Prédication du 2 avril 2023

Rameaux
Culte-cantate

de Dominique Hernandez

La paix soit avec vous !

Lecture : Luc 24, 36-49

Lecture biblique

Luc 24, 36-49

36 Comme ils disaient cela, lui-même se présenta au milieu d’eux et leur dit : Que la paix soit avec vous ! 
37 Saisis de frayeur et de crainte, ils pensaient voir un esprit. 
38 Mais il leur dit : Pourquoi êtes-vous troublés ? Pourquoi des doutes vous viennent-ils ? 
39 Regardez mes mains et mes pieds, c’est bien moi ; palpez-moi et regardez ; un esprit n’a ni chair ni os, comme vous voyez que j’en ai. 
40 Et en disant cela, il leur montra ses mains et ses pieds. 
41 Comme, dans leur joie, ils ne croyaient pas encore et qu’ils s’étonnaient, il leur dit : Avez-vous ici quelque chose à manger ? 
42 Ils lui présentèrent un morceau de poisson grillé. 
43 Il le prit et le mangea devant eux.

44 Puis il leur dit : C’est là ce que je vous disais lorsque j’étais encore avec vous ; il fallait que s’accomplisse tout ce qui est écrit à mon sujet dans la loi de Moïse, dans les Prophètes et dans les Psaumes. 
45 Alors il leur ouvrit l’intelligence pour comprendre les Ecritures. 
46 Et il leur dit : Ainsi il est écrit que le Christ souffrirait, qu’il se relèverait d’entre les morts le troisième jour 
47 et que le changement radical, pour le pardon des péchés, serait proclamé en son nom à toutes les nations, à commencer par Jérusalem. 
48 Vous en êtes témoins. 
49 Moi, j’envoie sur vous ce que mon Père a promis ; vous, restez dans la ville, jusqu’à ce que vous soyez revêtus de la puissance d’en haut.

Prédication

La paix soit avec vous !
Et pourtant cette parole provoque frayeur, crainte, trouble, doute, étonnement, pas moins de cinq mots pour dire combien les disciples sont bouleversés devant la survenue du Christ ressuscité au milieu d’eux.
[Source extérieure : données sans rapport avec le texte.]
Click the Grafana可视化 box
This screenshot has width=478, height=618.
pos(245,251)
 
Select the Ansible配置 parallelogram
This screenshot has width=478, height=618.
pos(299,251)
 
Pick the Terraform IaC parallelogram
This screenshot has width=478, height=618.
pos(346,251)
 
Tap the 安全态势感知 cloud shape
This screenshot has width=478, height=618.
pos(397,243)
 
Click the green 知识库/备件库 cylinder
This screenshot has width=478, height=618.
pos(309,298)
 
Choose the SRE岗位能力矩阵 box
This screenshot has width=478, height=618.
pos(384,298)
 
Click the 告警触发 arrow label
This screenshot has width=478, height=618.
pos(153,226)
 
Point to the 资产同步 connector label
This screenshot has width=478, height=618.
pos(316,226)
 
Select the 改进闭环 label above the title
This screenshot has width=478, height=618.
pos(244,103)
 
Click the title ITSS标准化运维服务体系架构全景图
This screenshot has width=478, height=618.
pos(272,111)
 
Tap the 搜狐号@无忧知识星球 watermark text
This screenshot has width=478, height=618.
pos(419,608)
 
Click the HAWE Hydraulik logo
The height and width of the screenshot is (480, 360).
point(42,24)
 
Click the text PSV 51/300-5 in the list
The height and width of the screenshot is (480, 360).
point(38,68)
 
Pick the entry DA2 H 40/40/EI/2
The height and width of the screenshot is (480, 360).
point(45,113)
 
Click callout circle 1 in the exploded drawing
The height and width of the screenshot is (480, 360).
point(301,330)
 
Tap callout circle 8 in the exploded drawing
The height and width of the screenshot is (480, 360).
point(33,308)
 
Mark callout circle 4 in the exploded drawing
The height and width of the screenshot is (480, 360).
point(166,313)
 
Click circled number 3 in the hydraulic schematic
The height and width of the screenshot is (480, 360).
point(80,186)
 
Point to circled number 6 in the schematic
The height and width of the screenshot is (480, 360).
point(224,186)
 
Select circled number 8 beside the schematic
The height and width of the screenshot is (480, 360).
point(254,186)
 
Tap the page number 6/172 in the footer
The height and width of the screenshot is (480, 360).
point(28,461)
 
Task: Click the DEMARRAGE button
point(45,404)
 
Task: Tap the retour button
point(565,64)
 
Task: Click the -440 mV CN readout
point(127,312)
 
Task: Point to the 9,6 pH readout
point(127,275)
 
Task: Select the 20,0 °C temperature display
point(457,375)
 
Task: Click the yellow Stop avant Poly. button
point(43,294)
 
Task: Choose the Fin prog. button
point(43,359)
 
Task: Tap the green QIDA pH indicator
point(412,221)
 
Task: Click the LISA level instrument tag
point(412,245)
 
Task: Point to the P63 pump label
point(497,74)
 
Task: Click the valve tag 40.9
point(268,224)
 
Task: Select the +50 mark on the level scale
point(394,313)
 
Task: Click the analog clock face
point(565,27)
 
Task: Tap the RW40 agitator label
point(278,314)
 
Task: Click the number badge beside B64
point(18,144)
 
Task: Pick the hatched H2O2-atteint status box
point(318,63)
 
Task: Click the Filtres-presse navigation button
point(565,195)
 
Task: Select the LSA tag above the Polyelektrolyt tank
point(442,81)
Ce qui n’empêche quand même pas la joie, même si cette émotion semble participer du trouble, comme lorsque nous disons devant une bonne nouvelle : je n’y crois pas… ou encore comme nous entendons souvent : j’ai du mal à réaliser.
Luc écrit un récit très élaboré, très construit dans lequel la salutation de Jésus, salutation au sens plein -pas une formule désinvolte, ouvre sur deux parties bien distinctes :

  • la première consiste à signifier qu’il s’agit bien de Jésus-Christ et pas d’un esprit ou d’un fantôme. Les marques sur les mains et les pieds, le morceau de poisson mangé désignent une corporéité réelle, bien que différente de la nôtre puisque le ressuscité surgit tout d’un coup au milieu.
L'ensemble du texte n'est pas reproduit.